The exercise
Rewrite the entries from the line holding "Open the 8h timestamp of quoted post" through the end of the entries, inclusive, keeping every request and shifting each coordinate in the answers up by 88. Leave the pictures out.

Data for this exercise
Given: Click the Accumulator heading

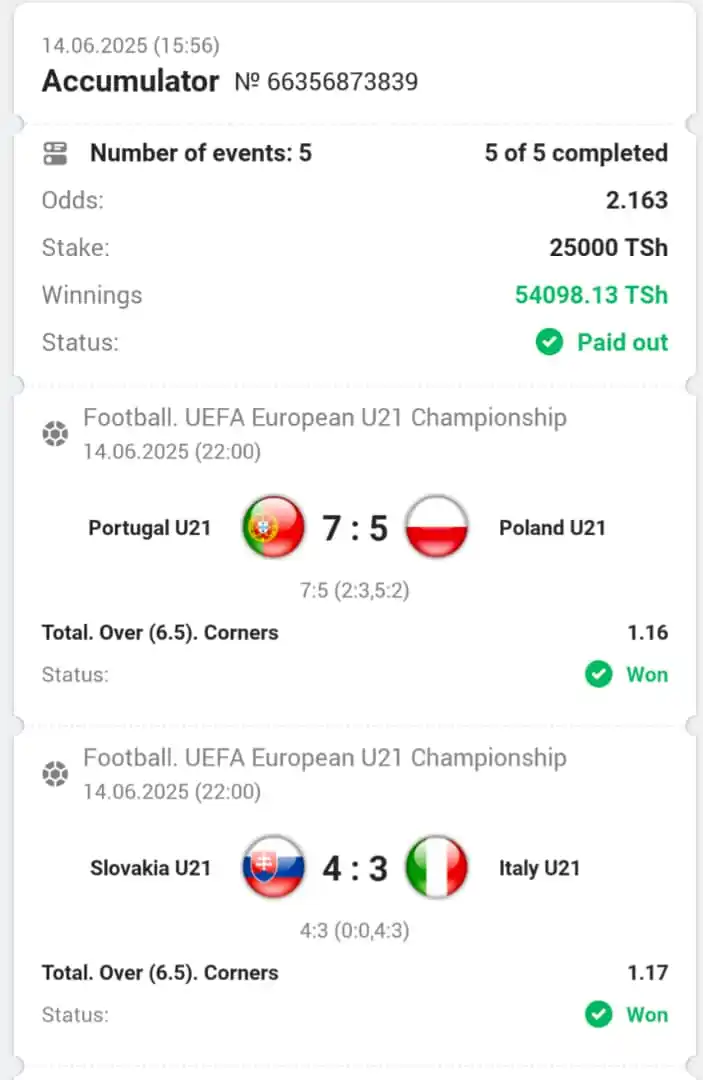Looking at the screenshot, I should click(130, 81).
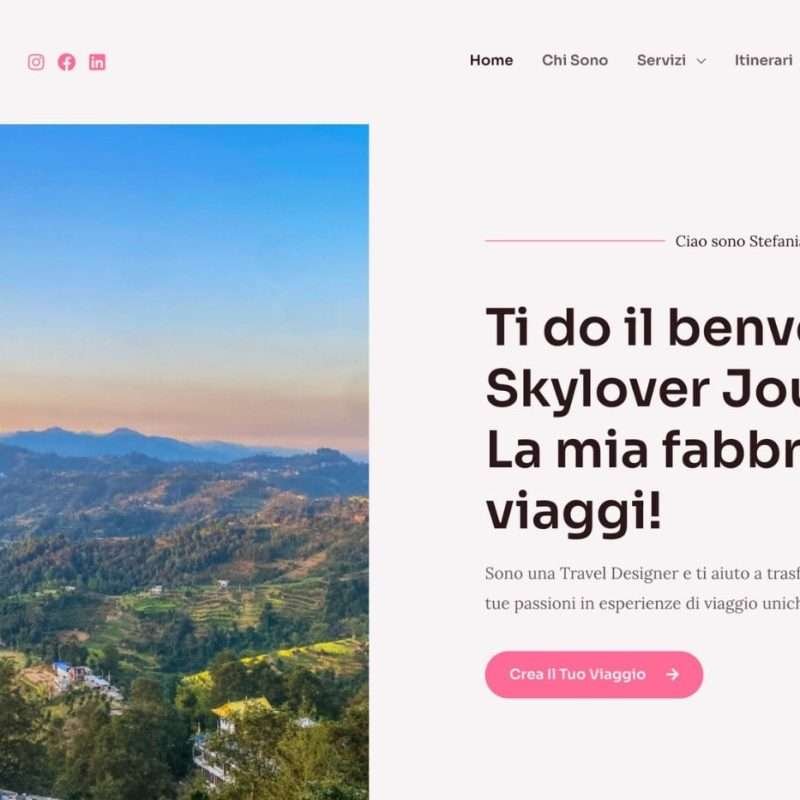800x800 pixels.
Task: Click the 'Ciao sono Stefania' intro text
Action: (737, 241)
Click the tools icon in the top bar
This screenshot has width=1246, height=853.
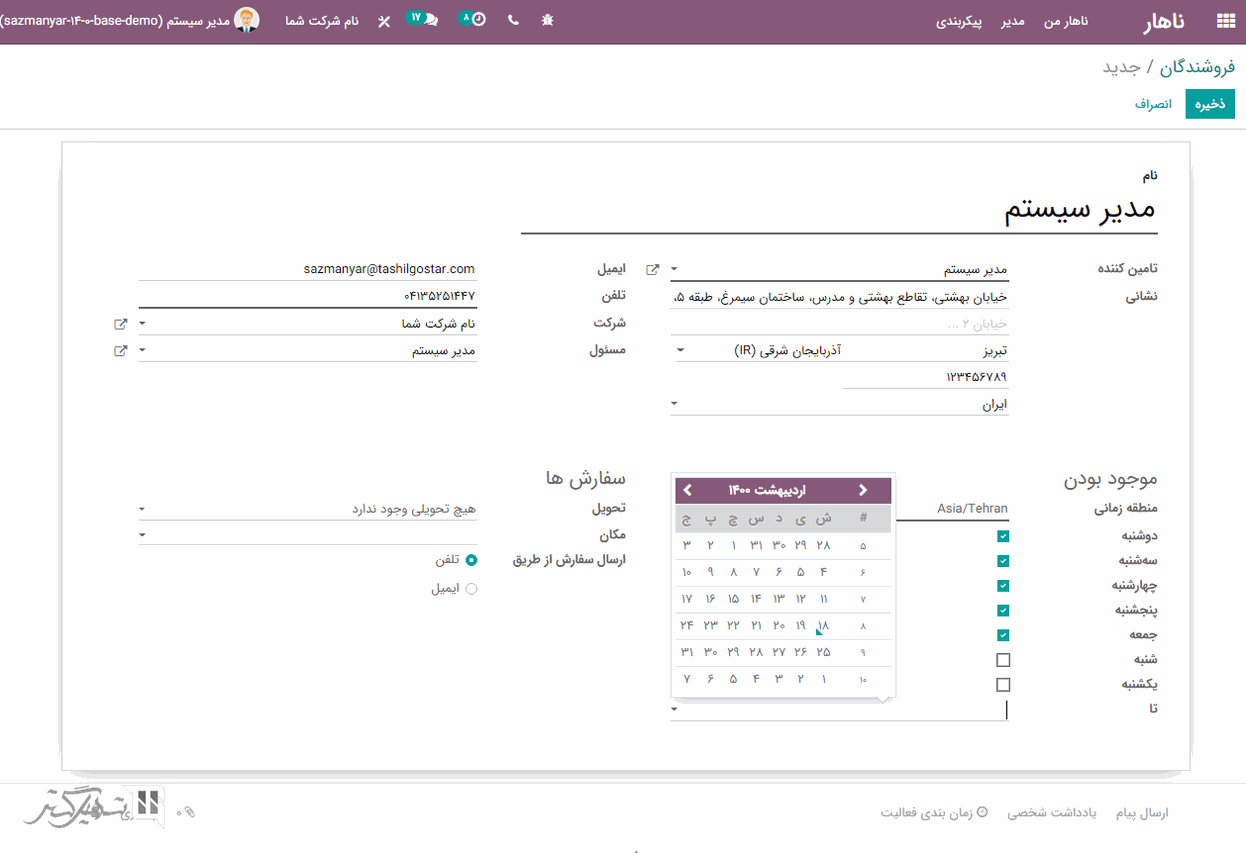[x=383, y=19]
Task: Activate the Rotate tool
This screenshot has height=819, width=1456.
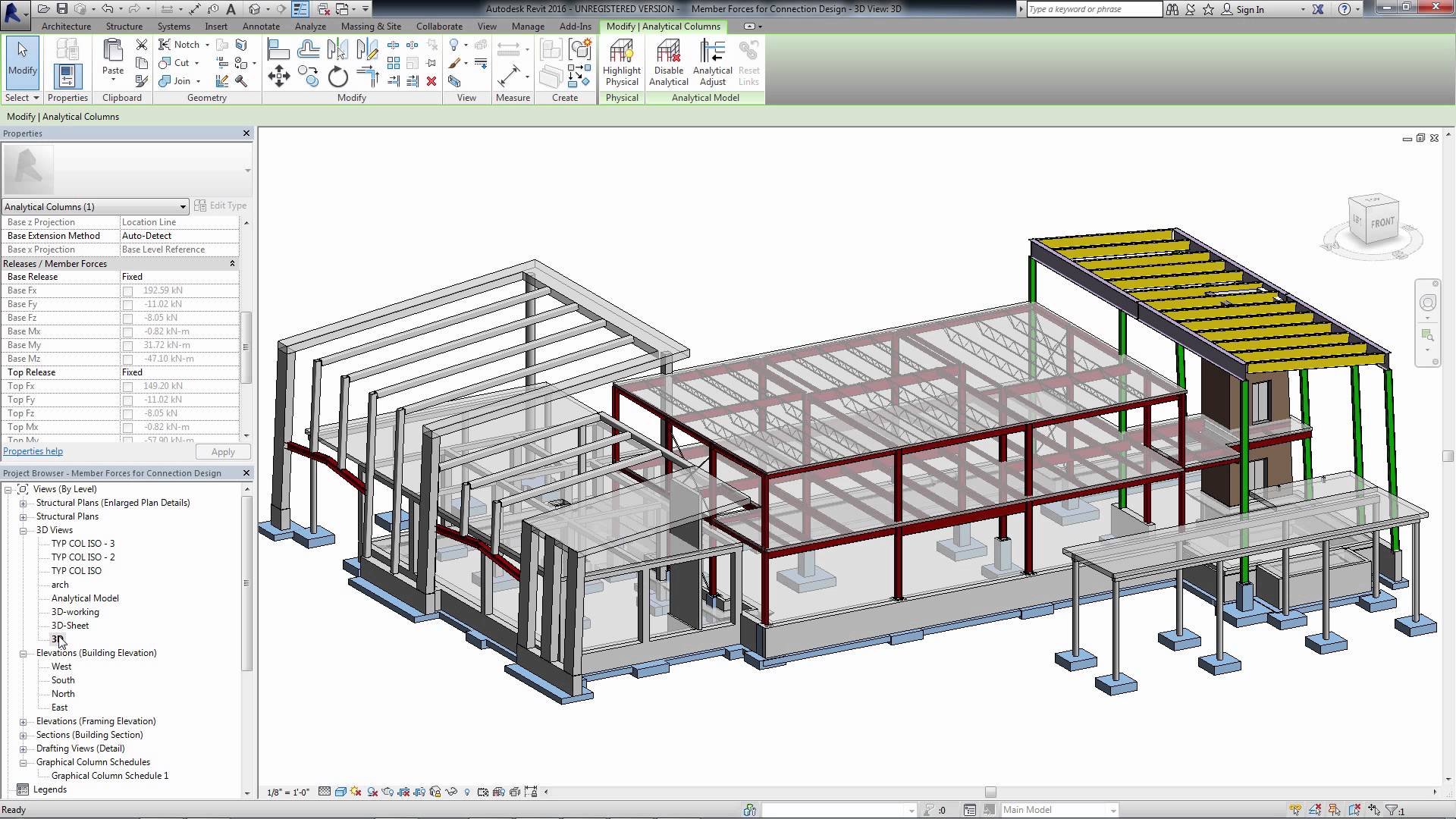Action: (337, 76)
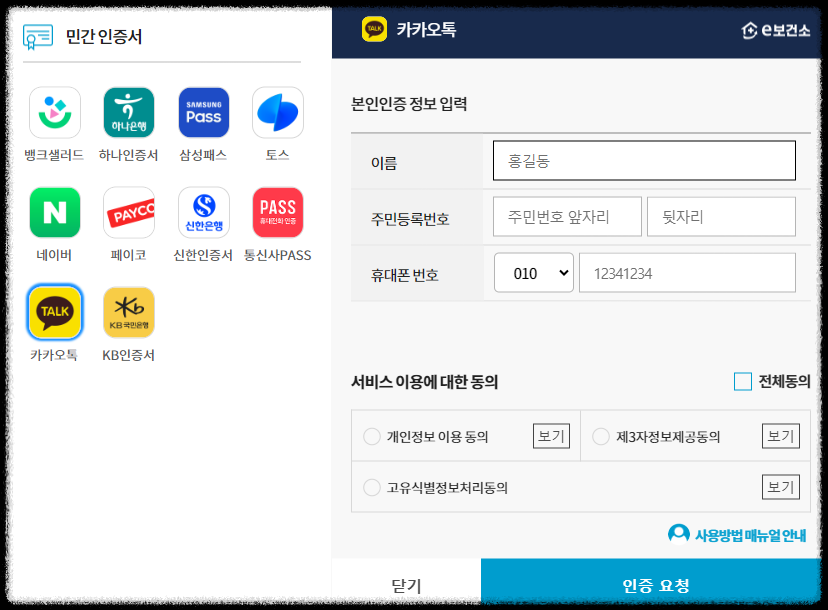
Task: Choose 신한인증서 verification method
Action: (x=203, y=212)
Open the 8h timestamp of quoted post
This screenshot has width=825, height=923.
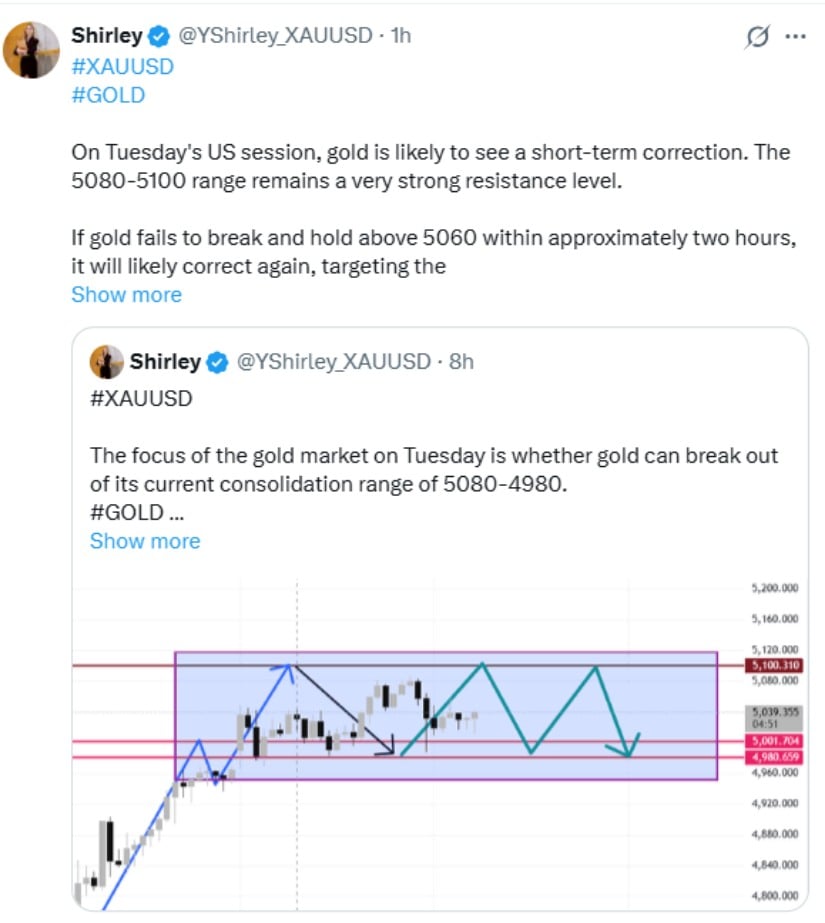point(461,362)
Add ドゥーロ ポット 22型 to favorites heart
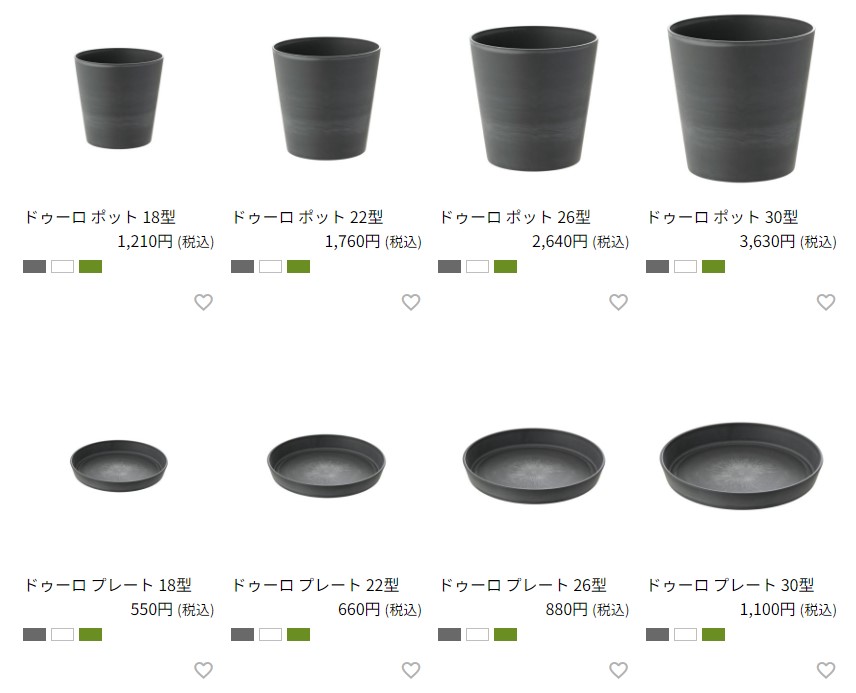 pos(411,302)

Complete answer
Open the 8h timestamp of quoted post
This screenshot has width=825, height=923.
point(549,450)
Add ドゥーロ ポット 22型 to favorites heart
 pos(499,390)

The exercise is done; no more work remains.